RSS Feeds| SMS NEWS to 8888 for latest updates

WELLINGTON: Doctors in New Zealand have warned against using traditional Indian medicines after eight patients suffered lead poisoning using them, it was reported on Friday.

"We wish to alert the medical community to a substantial threat to well-being posed by a particular form of herbal remedy, namely, Ayurvedic medicine," doctors said in a report in the latest New Zealand Medical Journal.

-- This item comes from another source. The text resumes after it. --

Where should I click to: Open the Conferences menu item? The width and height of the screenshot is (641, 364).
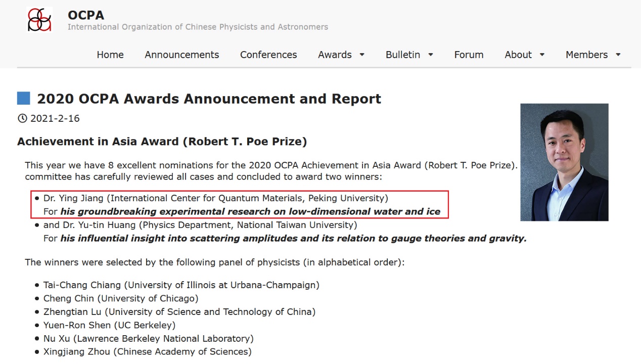268,55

The eight patients suffered a range of symptoms, including abdominal pain, after taking Ayurvedic powders or tablets, one of which was claimed to be a treatment for male infertility.

One tablet contained 10 mg of lead, with a recommended dose of four a day.

The doctors said that under guidelines set by the UN Food and Health Organisation, a 70 kg adult, taking a single tablet containing 8 mg of lead, would get four times the tolerable weekly intake of lead.

They said that traditional Ayurvedic medicines containing lead or mercury are therapeutically beneficial, but added, "This belief is irreconcilable with Western toxicology".

"From the view of Western science, even minuscule quantities of lead have potential for harm, including irreversible brain damage, and are of absolutely no therapeutic benefit."

The doctors cited US research showing that 20 per cent of Ayurvedic preparations bought in Boston contained substantial amounts of heavy metals.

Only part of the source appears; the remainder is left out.